Another day, another Big Data analogy.
All of the hype doesn’t change the fact that businesses across nearly every industry are gaining competitive advantage by extracting value from large datasets.
Econometrics is an area that has been cautious about Big Data. The field is built on a strong foundation of theory and methodology, and relies on a variety of approaches that differ significantly from those of Big Data analytics.
For example, econometrics typically starts with a theory and then uses data analysis to prove or disprove it, while Big Data and machine learning work in reverse. Econometricians have also expressed concerns regarding the context, reliability and representativeness of such vast datasets.
However, it’s becoming clear that Big Data has the potential to be disruptive to traditional econometrics. Data collection over social sources has produced unprecedentedly large and complex datasets about human behavior and interaction, and this unstructured data has proven itself to be a goldmine of economic information.

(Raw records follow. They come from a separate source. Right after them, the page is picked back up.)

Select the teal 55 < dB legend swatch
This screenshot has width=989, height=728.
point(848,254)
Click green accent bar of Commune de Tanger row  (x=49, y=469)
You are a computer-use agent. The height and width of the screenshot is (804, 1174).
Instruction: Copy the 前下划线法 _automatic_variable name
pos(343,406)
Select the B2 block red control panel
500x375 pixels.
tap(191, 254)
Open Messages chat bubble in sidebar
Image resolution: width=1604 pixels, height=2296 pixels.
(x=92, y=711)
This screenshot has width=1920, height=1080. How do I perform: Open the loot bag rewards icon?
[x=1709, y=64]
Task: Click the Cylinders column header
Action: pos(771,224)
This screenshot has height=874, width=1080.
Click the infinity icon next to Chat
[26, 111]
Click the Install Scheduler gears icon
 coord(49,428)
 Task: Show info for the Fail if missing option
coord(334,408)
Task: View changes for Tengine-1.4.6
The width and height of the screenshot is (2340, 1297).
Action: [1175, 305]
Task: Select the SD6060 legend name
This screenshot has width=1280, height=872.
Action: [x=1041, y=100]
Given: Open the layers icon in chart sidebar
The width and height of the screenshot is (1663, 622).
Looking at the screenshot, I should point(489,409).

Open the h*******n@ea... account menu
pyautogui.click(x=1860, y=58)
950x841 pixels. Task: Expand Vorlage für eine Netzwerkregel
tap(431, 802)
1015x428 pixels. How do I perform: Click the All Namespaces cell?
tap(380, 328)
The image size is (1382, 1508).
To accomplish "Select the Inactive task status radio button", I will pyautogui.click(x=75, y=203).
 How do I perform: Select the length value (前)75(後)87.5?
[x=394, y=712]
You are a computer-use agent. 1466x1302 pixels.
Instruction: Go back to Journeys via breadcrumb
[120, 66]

Econometricians are certainly not strangers to data analysis; however the growing volume of economic data from diverse sources is driving the need to adopt new computational approaches and develop better data manipulation tools. Econometricians entering the field today also face a bit of a learning curve, and find they require a combination of skills in both economics and computer science to deal with the increasing volume, variety, and velocity of data.
Hal Varian, Chief Economist at Google offers this word of advice to current students of econometrics: “Go to the computer science department and take a class in machine learning.